**WHAT YOU WILL DO:**
What is needed is an exact repetition of the lines from the first one in the data through the line with "The height and", with no pictures.

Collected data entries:

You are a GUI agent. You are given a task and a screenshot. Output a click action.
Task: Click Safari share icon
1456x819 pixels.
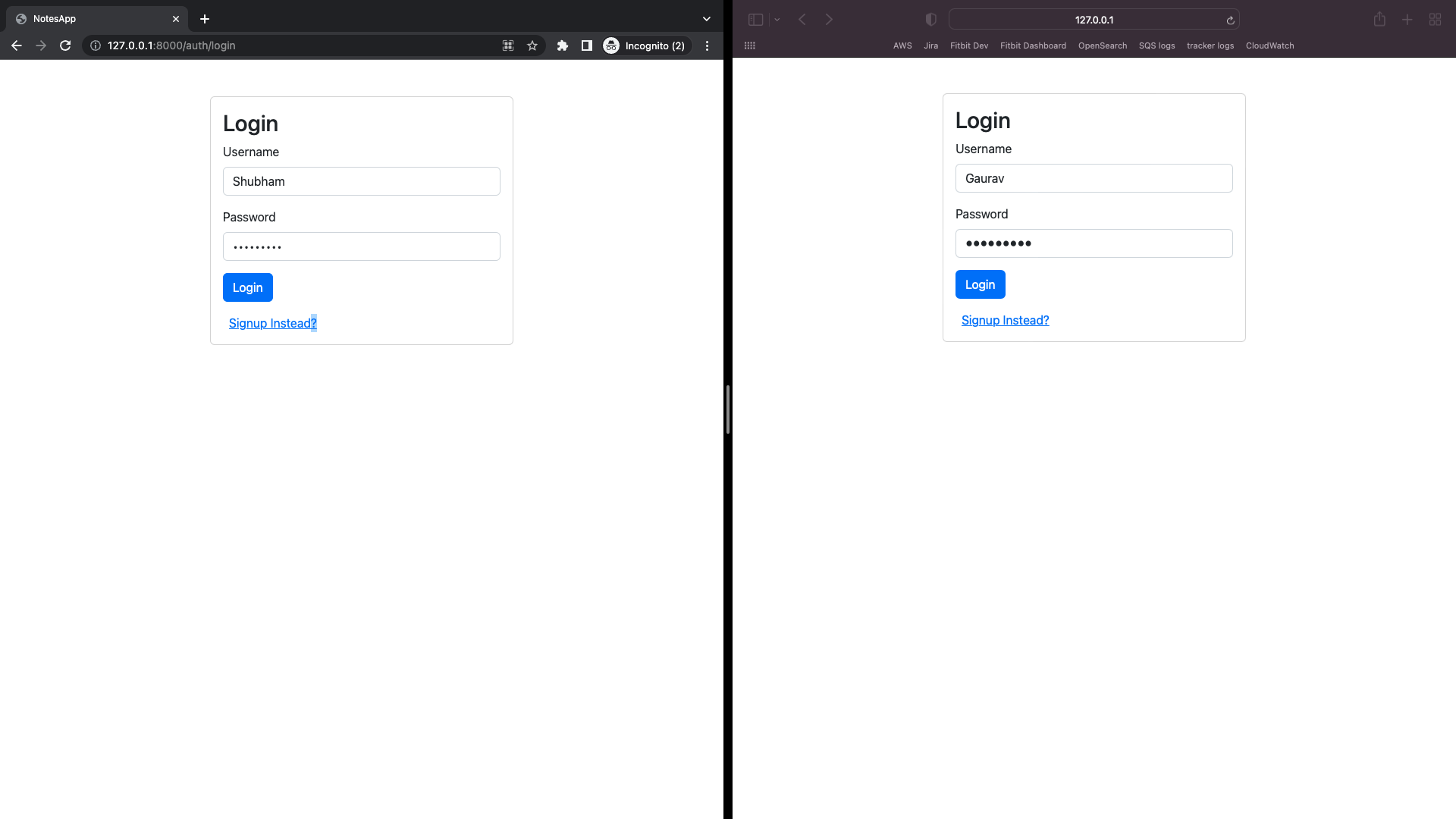point(1379,20)
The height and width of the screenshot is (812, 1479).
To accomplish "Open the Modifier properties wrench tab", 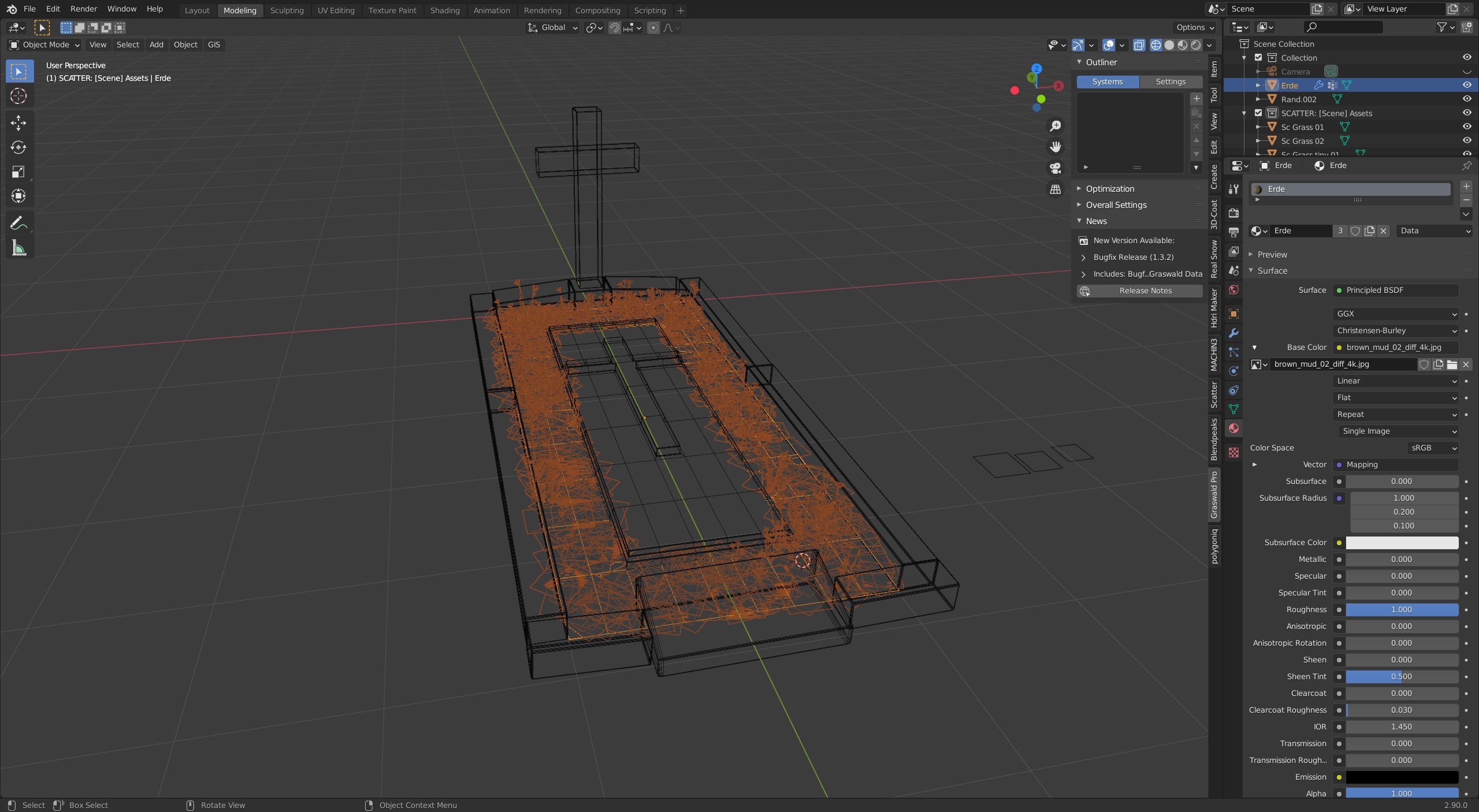I will tap(1234, 333).
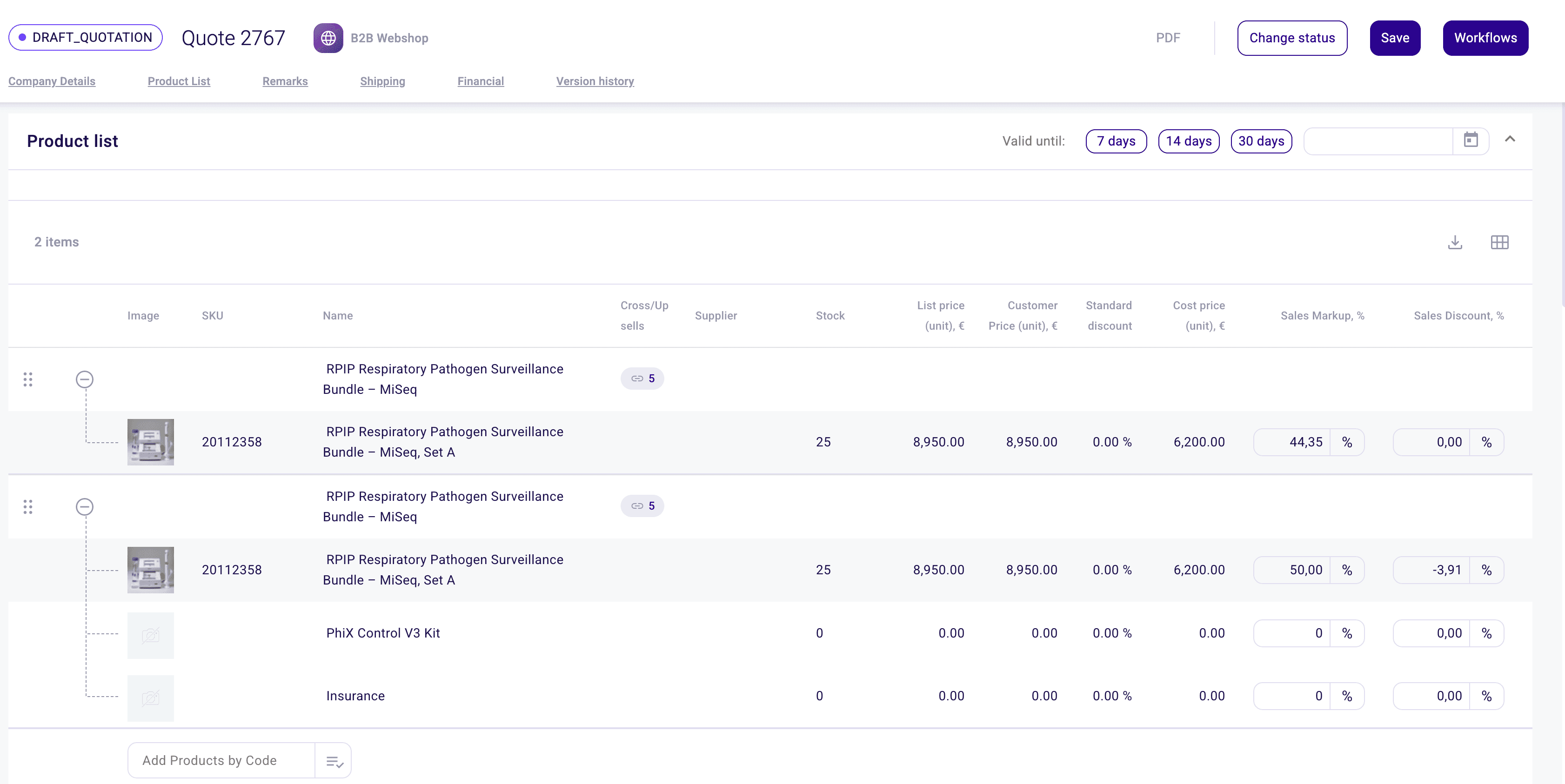The width and height of the screenshot is (1565, 784).
Task: Click the Add Products by Code field
Action: tap(210, 760)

**EXERCISE RESPONSE:**
You are a GUI agent. You are given a task and a screenshot. Output a click action.
Task: Click Safari share icon
1456x819 pixels.
point(1379,20)
The height and width of the screenshot is (812, 1479).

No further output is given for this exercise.